« Au bord du fleuve », Cheryl Itanda.

« Au bord du fleuve », Cheryl Itanda.

« Il n’y a pas d’Humanité pour les hommes sans terre »

Cheryl Itanda, Au bord du fleuve suivi de Explorateur de tendresse, Dacres Edition, 2021, 195 pages.

Plongeons dans l’univers poétique avec le texte de Cheryl Itanda Au bord du fleuve suivi de Explorateur de tendresse. Un titre de reflet d’abord de la personnalité de l’homme qui s’est dit « powête du bout du monde » et enfin sculpteur des univers naturel et poétique. Un powê comme il le dit : « cet oiseau [qui] porte la voix d’une jeunesse considérable ». Un oiseau voyageur nous rapportant les histoires de chaque contrée, les nouvelles du monde lointain.
Au bord du fleuve s’étend sur 64 poèmes. Ce recueil est en quelque sorte les désolations du poète qu’il laisse transparaître dans des vers à la fois satiriques et lyriques. Il nous peint un tableau amer de ce continent noir victime des malversations de la colonisation mais aussi en proie des illusions des indépendances. Une terre d’antan pleine de rêves vivant dans une paisible quiétude que, l’usure du temps a fini par rattraper et en a fait une hécatombe, une épave victimaire des mœurs modernes. On y trouve des poèmes comme « Vieux continent », « Les hommes sans terre », «La douleur du soleil », « Et pourtant le nègre criait sa race », etc.
Des poèmes qui peignent une terre dépossédée, déshumanisée et laide. Des pays pillés et martyrisés criards. Ainsi, le poète nous montre la part de responsabilités de l’artiste.
Ce qu’il y a de plus accrocheur dans ce recueil de poèmes c’est ce côté submersible en ce sens que le poète se situe entre deux pôles. Vivant à l’étranger, il ne s’exclut pas de sa mission : dénoncer les tares de son pays natal mais aussi partager ses déchirures, ses tourments, ses actes manqués. Des vers porteurs d’un immense potentiel esthétique qui nous attache dès le premier vers au dernier.

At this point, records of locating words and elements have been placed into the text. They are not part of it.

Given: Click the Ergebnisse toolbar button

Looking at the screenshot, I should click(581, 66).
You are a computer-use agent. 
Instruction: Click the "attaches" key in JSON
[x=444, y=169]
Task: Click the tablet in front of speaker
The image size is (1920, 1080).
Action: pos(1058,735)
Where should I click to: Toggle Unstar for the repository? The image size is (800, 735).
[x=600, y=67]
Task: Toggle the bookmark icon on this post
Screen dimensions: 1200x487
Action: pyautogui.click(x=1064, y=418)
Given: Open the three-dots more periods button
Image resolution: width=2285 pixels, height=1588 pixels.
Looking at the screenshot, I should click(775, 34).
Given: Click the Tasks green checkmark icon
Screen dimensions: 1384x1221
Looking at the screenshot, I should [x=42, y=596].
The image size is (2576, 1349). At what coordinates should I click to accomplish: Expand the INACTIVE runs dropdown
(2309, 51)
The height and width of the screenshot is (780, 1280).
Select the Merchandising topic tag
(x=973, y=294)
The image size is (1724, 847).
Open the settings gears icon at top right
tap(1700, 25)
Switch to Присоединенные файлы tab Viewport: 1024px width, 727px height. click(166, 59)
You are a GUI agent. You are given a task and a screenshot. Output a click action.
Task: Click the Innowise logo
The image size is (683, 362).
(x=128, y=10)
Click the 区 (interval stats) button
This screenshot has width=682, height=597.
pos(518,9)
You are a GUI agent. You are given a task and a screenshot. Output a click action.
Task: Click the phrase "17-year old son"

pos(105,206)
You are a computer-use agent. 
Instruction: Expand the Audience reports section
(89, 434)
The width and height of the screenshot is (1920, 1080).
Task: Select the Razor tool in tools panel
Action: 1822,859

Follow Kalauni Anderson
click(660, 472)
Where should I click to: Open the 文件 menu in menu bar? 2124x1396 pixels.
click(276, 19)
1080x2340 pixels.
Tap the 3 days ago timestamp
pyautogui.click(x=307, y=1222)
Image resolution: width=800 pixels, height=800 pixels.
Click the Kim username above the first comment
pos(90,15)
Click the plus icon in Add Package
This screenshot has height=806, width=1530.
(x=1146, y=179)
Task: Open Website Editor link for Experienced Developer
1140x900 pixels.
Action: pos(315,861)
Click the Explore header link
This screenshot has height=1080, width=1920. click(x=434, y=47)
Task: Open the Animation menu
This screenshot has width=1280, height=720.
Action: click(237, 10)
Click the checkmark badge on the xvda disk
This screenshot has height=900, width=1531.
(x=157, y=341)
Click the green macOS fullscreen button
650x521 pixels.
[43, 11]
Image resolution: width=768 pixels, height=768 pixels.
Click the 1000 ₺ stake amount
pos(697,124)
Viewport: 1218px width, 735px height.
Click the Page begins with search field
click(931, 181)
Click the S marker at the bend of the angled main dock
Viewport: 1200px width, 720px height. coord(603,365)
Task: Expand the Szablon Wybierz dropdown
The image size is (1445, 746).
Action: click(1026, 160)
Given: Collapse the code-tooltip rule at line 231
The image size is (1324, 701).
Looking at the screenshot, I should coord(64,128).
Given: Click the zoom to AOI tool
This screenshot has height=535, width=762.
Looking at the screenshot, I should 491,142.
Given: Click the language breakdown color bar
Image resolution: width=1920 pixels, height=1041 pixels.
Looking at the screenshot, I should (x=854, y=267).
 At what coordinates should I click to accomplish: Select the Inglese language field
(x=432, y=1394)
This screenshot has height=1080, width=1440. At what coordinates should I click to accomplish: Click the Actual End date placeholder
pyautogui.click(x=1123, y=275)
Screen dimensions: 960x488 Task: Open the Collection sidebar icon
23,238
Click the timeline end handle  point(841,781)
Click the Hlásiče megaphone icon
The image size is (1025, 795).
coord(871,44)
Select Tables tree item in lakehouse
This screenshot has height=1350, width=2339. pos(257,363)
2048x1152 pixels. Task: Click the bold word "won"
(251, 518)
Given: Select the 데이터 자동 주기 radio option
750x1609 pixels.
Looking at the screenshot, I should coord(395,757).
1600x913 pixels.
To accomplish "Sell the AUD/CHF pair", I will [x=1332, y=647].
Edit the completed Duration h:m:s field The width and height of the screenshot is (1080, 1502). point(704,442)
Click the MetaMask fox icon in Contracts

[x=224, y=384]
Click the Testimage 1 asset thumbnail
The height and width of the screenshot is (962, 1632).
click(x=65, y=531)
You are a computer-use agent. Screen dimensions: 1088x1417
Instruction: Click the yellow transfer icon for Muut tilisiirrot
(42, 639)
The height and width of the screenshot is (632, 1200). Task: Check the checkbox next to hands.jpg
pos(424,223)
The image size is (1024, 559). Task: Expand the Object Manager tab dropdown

Le poète est un explorateur des îlots de tendresse c’est-à-dire un voyageur, marcheur et chercheur des univers tendres, des cieux capables de l’inspirer. Autour de 32 poèmes, il nous parle de son collier d’amour pour ces îles enchanteresses notamment la silhouette d’une femme garnement riche en formes et rondeurs. Comme il écrivit dans son recueil de poésies Ilots de tendresse : « La poésie est une épouse fidèle et métamorphose, compagne sur le fil d’une vie. Un cœur dans nos moments d’amour et un cri dans nos peines ».
Nous comprenons alors que le poète se sert de la figure de la femme pour peindre les maux du monde. Une fois de plus on s’attache à la plume érotique de Cheryl Itanda qui trouve encore la force de parler de tendresse dans ce monde imbibé d’impuretés. Il arrive à dessiner un monde meilleur sur ces tas d’immondices. C’est la force de ses poèmes  : chercher la beauté du monde dans la laideur de celui-ci. Construire et imaginer l’existence d’un monde meilleur dans ce trou. Une lueur d’espoir s’offre au poète, aux lecteurs au bord de cette source intarissable qui est à la fois intolérance, injustice, misère. Le fleuve, les ruisseaux, cour d’eau entre autres sont des fenêtres pour notre poète lui permettant de voir la société
La Powêtude est le courant de la poésie du poète. Dans ce courant, le ras-le-bol du poète est exprimé par ses vers et la révolte y est. Il prend comme appui une icône de la musique gabonaise Pierre Claver Akendengue, qui dans ses chants dénonce le vice. Un oiseau voyageur pour peindre le mal des hommes.
A ce propos Cheryl Itanda souligne que : « La Powêtude devient donc la façade de nos aspirations mais sans doute un champ de bataille, une ascèse, un creuset d’où se déverse et s’épure l’expression powêtique de nos idéaux, de nos luttes passées, présentes et futures. »
Au bord du fleuve est un recueil parsemé d’images et de symboles. On y ressort trempé par la richesse de cette écriture.